About the Photographer
American, b. 1983
Jack Edinger has spent multiple years documenting the independent professional wrestling circuit in the Midwest, visiting matches in high school gyms, VFW halls, and even parking lots. This low-budget, stripped-down version of the sport features the same mixture of competition and theatricality as the mainstream bouts on television, but, as Edinger writes, "indie pro wrestling harbors a small group of dedicated fans and workers, who often demand a more extreme and risky show for their money."

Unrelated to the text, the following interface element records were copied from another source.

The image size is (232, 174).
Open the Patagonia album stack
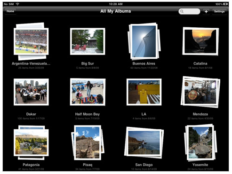click(31, 142)
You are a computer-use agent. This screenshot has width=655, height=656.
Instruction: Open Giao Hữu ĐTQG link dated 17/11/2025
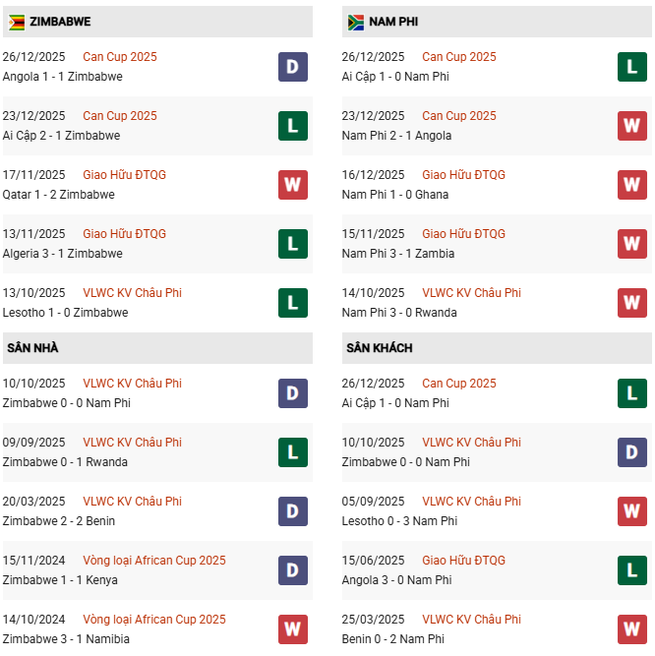124,175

The photographs in Death Match Portraits, one of the chapters in Edinger's multi-part survey, focus on the participants of a particularly violent strand of the sport, known as "extreme wrestling." In these so-called "death match" tournaments, the wrestlers wield homemade weapons, which are constructed by their fans out of materials such as flourescent light tubes or boards covered in barbed wire. While actual deaths are rare, the bouts are still fairly brutal, even bloody, despite the element of performance involved. Edinger photographs the death match wrestlers with a large-format camera immediately after they leave the ring, having them stand in front of a white cloth backdrop. Edinger records his subjects at a moment when they have presumably let down their guard, but their poses mix bravado with evident fatigue, hinting at the personas they adopt for the fans. Jack Edinger completed a BFA in Photography at Columbia College Chicago in 2006.